Prompt:
The following data has a line with "sugarfree (1012, 1654)" and a line with "Thailand (1085, 1658)". Write out exactly those lines and all the lines between them.

──────── Material for this exercise ────────

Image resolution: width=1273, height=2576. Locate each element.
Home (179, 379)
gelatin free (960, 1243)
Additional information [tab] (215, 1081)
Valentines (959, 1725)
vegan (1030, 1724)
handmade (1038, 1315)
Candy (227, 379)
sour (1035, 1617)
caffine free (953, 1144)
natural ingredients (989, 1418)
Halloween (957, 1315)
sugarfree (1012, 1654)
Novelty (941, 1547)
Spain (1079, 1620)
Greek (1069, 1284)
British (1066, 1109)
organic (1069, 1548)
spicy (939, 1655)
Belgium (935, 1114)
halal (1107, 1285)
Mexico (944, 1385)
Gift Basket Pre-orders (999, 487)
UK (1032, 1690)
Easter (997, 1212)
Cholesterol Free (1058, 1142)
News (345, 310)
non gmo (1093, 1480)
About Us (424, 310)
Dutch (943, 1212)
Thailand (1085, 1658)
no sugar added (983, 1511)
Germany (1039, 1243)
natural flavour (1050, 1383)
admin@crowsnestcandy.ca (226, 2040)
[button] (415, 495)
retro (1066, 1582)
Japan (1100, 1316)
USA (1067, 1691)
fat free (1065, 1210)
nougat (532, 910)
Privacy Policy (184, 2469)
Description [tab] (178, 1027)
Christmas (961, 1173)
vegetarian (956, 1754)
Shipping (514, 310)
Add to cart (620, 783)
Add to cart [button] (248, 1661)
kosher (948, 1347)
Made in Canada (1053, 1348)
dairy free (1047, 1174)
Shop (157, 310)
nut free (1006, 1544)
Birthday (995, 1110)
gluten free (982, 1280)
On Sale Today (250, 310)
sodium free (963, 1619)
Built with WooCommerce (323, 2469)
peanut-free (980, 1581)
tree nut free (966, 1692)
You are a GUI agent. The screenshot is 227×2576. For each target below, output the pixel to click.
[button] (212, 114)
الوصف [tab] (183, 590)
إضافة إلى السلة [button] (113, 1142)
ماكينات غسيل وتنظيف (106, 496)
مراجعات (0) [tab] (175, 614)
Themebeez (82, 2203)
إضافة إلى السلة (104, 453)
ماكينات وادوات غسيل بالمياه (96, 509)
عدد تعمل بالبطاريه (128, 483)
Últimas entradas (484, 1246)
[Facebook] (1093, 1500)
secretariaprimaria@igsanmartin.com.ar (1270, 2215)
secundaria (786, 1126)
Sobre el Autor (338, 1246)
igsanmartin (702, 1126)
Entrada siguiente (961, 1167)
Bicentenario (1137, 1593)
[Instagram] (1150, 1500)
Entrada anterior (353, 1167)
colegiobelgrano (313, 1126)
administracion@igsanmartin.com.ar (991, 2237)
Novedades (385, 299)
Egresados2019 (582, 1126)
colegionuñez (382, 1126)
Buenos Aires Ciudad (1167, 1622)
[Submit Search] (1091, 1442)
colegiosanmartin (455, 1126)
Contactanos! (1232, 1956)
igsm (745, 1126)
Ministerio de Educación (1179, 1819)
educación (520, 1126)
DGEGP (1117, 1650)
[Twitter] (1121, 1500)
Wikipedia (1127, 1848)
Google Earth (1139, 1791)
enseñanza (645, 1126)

────────

Output of the exercise:
sugarfree (1012, 1654)
Novelty (941, 1547)
Spain (1079, 1620)
Greek (1069, 1284)
British (1066, 1109)
organic (1069, 1548)
spicy (939, 1655)
Belgium (935, 1114)
halal (1107, 1285)
Mexico (944, 1385)
Gift Basket Pre-orders (999, 487)
UK (1032, 1690)
Easter (997, 1212)
Cholesterol Free (1058, 1142)
News (345, 310)
non gmo (1093, 1480)
About Us (424, 310)
Dutch (943, 1212)
Thailand (1085, 1658)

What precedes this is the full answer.